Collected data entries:

-*-*-

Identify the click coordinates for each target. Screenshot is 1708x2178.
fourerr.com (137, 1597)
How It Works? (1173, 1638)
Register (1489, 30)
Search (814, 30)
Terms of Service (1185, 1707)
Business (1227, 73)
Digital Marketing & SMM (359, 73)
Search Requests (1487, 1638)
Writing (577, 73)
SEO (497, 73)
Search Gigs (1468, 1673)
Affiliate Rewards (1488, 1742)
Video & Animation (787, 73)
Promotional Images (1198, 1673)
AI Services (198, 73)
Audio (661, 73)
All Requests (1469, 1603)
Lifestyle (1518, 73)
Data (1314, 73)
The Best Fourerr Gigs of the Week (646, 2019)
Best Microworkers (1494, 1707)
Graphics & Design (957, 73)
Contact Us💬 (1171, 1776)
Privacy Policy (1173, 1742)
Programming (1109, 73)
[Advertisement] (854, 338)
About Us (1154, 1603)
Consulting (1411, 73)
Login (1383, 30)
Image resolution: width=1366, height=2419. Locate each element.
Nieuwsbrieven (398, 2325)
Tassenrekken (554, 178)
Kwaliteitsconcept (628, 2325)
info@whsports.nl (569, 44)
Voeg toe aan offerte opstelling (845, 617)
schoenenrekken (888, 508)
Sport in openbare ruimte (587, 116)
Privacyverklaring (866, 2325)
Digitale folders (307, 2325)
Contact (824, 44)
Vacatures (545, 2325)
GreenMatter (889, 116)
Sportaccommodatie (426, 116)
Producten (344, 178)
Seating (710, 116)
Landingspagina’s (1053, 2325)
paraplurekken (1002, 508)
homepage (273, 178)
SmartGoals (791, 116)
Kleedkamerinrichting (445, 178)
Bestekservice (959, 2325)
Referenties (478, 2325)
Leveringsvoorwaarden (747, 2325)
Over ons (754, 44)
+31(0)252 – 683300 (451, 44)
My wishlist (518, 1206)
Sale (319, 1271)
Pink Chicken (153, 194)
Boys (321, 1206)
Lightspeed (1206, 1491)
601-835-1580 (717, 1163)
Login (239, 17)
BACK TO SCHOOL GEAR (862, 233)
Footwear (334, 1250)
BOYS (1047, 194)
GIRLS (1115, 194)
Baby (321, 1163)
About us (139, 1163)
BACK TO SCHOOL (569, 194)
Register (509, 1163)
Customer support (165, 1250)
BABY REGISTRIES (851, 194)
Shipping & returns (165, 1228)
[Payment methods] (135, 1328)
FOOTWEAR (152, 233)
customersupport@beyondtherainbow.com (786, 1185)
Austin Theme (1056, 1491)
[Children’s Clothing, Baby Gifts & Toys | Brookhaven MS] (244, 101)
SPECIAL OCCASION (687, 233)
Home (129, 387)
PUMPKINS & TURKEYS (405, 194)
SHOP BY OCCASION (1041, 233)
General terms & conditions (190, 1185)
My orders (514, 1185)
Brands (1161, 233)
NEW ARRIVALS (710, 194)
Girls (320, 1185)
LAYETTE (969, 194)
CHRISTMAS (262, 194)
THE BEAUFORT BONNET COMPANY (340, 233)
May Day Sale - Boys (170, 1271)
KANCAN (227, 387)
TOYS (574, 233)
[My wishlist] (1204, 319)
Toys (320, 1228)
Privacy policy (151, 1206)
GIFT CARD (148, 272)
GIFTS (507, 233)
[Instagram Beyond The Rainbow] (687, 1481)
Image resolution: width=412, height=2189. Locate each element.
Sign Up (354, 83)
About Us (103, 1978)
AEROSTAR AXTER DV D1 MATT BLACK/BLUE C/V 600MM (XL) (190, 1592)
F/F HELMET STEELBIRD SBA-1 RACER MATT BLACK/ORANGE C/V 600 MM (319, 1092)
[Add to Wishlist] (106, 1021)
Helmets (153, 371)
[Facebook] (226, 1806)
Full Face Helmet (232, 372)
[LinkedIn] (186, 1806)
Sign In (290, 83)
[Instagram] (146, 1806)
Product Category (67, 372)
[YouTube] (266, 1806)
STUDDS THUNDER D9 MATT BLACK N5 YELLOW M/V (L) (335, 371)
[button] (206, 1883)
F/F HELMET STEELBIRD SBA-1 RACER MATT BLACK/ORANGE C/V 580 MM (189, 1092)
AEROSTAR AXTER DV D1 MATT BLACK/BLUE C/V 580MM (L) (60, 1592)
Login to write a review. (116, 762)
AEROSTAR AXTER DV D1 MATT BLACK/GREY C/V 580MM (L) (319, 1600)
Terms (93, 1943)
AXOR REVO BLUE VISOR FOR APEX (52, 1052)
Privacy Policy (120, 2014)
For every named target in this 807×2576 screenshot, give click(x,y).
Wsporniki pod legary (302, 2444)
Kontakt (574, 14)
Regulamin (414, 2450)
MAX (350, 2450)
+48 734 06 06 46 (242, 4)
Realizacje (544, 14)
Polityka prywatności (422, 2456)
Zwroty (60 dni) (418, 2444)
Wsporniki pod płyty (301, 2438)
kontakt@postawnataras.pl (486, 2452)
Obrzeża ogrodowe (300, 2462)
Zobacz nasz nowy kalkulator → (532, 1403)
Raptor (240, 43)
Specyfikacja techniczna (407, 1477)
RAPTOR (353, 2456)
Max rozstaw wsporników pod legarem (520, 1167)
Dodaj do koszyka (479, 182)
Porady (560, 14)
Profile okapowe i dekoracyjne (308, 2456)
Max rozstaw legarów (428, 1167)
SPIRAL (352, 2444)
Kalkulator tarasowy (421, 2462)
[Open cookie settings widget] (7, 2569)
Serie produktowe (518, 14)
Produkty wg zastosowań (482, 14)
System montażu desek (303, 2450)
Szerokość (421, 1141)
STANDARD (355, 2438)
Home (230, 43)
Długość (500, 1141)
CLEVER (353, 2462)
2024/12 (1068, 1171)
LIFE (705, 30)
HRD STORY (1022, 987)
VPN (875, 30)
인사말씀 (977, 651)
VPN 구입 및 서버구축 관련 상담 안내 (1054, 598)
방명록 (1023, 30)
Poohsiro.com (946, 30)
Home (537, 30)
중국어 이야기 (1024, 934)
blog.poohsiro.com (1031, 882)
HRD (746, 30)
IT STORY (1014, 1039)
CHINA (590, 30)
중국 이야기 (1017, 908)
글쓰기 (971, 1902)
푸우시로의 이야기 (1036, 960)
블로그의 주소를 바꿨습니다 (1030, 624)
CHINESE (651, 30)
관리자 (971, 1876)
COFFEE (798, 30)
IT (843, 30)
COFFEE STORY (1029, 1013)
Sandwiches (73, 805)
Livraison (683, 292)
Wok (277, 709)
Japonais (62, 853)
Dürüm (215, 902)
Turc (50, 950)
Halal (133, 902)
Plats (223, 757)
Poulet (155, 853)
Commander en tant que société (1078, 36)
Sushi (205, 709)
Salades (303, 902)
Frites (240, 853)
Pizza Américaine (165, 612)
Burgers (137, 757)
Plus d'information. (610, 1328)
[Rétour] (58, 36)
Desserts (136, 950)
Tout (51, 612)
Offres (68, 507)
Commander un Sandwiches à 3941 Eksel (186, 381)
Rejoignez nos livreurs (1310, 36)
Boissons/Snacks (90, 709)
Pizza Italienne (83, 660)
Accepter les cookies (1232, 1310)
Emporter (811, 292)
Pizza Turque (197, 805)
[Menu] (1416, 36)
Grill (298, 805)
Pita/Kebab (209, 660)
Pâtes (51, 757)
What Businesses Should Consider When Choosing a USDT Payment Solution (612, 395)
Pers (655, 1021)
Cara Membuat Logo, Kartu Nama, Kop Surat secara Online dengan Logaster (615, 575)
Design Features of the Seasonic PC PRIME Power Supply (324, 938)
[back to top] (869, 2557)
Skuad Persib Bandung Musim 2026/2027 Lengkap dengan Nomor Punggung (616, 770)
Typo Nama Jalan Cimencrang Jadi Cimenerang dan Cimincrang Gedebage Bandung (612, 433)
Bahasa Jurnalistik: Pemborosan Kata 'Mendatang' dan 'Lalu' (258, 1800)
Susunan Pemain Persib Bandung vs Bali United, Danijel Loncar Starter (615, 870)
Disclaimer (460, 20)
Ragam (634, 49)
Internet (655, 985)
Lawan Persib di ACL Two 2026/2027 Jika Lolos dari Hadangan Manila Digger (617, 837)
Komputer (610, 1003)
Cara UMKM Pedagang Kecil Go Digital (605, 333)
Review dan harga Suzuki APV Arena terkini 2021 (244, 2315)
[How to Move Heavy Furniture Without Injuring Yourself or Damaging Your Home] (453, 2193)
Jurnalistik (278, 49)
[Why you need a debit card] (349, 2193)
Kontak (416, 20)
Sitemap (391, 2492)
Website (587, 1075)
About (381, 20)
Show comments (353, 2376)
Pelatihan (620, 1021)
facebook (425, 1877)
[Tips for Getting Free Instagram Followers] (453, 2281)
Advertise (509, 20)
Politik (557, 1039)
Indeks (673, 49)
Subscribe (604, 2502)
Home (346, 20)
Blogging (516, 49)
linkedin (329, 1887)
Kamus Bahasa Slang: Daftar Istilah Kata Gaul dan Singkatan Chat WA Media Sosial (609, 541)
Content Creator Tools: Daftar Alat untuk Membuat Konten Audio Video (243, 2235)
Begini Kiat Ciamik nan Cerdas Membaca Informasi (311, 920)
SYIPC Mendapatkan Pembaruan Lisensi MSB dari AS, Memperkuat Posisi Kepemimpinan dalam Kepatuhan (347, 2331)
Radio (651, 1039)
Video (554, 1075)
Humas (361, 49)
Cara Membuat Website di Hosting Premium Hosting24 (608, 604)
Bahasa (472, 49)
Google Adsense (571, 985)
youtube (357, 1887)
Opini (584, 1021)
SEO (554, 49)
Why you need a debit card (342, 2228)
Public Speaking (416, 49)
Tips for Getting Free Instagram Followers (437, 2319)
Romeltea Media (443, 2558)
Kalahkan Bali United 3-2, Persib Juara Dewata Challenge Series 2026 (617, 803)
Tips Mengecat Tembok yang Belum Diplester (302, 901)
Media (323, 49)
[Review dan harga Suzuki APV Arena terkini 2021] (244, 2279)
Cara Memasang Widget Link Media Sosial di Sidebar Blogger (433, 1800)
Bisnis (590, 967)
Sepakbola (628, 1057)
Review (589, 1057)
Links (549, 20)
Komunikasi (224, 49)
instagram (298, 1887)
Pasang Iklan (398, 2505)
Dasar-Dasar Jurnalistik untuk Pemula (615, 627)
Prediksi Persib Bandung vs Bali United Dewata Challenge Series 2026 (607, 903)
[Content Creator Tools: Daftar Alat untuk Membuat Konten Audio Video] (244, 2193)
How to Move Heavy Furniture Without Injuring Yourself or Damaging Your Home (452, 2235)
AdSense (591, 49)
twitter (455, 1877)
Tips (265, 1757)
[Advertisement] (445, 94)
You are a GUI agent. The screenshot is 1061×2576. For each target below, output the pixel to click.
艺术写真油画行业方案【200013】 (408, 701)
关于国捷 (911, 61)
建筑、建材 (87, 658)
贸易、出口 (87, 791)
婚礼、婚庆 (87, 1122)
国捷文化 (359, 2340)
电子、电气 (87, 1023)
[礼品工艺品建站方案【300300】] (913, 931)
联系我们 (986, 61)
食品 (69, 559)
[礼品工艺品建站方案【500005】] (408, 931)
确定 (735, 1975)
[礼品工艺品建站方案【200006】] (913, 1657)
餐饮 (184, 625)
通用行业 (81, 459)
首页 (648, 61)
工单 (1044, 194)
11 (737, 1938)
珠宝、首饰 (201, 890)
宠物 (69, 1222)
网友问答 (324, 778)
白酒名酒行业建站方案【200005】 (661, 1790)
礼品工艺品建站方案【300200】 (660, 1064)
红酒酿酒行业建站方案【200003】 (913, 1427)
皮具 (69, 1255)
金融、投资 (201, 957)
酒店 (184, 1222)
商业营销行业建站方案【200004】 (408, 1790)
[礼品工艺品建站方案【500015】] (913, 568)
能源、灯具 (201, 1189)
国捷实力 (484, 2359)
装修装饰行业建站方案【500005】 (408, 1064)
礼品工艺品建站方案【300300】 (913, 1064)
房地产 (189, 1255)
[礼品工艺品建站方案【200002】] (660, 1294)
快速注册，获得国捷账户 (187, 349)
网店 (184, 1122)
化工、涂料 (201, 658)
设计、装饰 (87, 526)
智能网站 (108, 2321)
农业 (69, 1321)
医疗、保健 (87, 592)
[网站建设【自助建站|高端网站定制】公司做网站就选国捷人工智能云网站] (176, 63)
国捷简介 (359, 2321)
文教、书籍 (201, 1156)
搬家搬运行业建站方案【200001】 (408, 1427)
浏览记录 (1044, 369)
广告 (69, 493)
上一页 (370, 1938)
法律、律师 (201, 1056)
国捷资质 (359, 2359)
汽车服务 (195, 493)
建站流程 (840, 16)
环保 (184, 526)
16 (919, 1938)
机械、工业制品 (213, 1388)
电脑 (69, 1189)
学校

-*-*-

Assigned task>
Across the records, count each line that holds the string "Bahasa". Respond with the number only.

Completed exercise>
3